* [REQUIRED ACTION] Among the records that follow, set down only the lines from the one containing "The image size is (884, 365)." to the one containing "Task: Click the Brightness+ text label", both included, exactly.

* [RECORDS FOR THE TASK]
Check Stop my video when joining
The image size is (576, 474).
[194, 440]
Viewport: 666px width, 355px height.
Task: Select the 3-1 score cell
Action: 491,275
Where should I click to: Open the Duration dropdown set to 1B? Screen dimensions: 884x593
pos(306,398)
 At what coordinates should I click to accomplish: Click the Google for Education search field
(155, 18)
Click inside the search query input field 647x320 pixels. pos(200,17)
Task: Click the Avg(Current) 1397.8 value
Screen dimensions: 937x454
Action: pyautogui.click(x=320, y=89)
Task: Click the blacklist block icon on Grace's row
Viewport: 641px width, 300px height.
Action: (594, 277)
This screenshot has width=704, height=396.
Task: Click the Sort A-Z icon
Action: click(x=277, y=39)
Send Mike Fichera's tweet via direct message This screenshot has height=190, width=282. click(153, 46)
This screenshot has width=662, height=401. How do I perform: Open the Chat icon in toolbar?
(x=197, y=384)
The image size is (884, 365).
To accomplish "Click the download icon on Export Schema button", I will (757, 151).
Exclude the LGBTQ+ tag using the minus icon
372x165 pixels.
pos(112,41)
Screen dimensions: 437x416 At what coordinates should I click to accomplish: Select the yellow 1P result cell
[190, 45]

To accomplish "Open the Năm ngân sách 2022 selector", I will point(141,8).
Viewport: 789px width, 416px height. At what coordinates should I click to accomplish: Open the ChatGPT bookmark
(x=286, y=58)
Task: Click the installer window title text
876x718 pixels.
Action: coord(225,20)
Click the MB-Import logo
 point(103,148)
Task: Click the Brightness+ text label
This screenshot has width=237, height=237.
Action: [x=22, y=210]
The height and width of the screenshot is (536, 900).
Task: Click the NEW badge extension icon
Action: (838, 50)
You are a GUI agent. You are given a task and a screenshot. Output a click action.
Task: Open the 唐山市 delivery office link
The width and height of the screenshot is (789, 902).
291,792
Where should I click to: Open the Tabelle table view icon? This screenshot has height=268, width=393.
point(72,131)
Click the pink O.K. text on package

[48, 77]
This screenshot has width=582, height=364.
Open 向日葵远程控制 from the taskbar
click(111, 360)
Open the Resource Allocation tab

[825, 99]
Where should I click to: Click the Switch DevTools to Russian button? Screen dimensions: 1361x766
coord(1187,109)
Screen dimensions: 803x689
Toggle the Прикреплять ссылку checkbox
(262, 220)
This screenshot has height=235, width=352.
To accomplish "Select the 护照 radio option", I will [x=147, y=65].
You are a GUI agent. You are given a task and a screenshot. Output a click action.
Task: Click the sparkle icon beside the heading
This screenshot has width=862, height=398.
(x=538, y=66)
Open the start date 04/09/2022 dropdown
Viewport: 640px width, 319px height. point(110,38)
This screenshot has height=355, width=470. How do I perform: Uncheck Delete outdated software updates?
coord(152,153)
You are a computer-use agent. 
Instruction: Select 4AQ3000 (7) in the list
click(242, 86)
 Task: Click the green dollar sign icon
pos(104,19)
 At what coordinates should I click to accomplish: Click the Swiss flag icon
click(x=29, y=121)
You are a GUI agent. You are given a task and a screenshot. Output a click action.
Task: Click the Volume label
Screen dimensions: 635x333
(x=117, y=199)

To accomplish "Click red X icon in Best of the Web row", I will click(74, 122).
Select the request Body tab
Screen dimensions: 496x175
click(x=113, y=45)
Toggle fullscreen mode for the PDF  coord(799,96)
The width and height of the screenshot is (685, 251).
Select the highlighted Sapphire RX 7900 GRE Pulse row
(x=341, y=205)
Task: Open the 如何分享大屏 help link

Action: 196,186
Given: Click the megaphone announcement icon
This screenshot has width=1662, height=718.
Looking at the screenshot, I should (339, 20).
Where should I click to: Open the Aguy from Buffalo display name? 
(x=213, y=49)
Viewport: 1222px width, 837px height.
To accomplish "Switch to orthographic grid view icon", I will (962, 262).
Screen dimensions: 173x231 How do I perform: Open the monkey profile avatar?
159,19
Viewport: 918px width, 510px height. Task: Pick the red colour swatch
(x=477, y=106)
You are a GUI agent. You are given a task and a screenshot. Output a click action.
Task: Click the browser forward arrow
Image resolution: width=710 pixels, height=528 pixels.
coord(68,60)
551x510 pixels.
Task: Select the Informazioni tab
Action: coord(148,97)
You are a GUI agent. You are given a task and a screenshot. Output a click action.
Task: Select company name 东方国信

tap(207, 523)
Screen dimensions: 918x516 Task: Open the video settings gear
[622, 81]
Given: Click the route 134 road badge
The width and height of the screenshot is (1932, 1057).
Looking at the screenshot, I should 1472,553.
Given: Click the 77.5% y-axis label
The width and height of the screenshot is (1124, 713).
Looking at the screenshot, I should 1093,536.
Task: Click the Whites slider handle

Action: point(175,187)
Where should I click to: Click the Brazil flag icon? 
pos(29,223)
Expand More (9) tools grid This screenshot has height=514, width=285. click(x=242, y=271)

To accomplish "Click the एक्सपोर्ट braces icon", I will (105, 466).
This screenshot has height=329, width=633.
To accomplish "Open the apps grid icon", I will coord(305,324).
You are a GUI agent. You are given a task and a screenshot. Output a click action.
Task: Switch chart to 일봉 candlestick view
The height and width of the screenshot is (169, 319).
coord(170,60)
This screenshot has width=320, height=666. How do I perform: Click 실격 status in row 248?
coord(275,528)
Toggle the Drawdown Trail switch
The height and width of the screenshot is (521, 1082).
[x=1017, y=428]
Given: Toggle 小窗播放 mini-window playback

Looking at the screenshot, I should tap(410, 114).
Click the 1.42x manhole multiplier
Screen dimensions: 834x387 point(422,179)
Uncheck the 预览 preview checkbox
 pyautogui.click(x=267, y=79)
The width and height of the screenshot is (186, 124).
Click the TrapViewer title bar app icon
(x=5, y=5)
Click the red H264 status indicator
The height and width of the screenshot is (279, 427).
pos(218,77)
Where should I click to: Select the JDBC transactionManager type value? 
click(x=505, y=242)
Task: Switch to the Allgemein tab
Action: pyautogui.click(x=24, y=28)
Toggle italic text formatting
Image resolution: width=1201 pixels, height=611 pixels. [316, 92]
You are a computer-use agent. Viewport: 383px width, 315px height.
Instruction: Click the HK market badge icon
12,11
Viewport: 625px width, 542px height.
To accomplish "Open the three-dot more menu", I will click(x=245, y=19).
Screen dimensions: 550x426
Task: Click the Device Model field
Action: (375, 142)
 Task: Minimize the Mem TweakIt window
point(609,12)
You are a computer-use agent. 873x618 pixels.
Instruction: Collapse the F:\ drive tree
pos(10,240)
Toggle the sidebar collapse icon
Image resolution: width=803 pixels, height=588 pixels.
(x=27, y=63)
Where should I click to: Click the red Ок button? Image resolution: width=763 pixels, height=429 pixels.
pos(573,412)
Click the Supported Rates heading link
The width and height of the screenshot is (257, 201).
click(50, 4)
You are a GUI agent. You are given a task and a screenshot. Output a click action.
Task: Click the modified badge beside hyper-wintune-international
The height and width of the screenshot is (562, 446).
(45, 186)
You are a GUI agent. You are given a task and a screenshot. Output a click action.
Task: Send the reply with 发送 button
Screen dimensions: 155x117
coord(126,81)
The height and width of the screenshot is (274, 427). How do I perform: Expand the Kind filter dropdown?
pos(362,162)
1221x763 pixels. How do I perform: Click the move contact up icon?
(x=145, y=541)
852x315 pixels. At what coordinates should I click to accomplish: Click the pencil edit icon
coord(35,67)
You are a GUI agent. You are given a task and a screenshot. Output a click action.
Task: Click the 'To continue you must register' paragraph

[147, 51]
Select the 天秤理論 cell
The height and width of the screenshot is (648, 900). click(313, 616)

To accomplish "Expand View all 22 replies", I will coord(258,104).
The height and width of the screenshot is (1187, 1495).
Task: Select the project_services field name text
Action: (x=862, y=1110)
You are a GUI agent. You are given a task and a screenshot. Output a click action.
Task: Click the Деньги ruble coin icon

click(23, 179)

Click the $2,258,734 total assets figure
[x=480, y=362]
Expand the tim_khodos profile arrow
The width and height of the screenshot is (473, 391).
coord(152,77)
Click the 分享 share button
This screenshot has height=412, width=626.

* [THE ANSWER]
The image size is (884, 365).
To accomplish "Click the download icon on Export Schema button", I will (757, 151).
Exclude the LGBTQ+ tag using the minus icon
372x165 pixels.
pos(112,41)
Screen dimensions: 437x416 At what coordinates should I click to accomplish: Select the yellow 1P result cell
[190, 45]

To accomplish "Open the Năm ngân sách 2022 selector", I will point(141,8).
Viewport: 789px width, 416px height. At what coordinates should I click to accomplish: Open the ChatGPT bookmark
(x=286, y=58)
Task: Click the installer window title text
876x718 pixels.
Action: coord(225,20)
Click the MB-Import logo
 point(103,148)
Task: Click the Brightness+ text label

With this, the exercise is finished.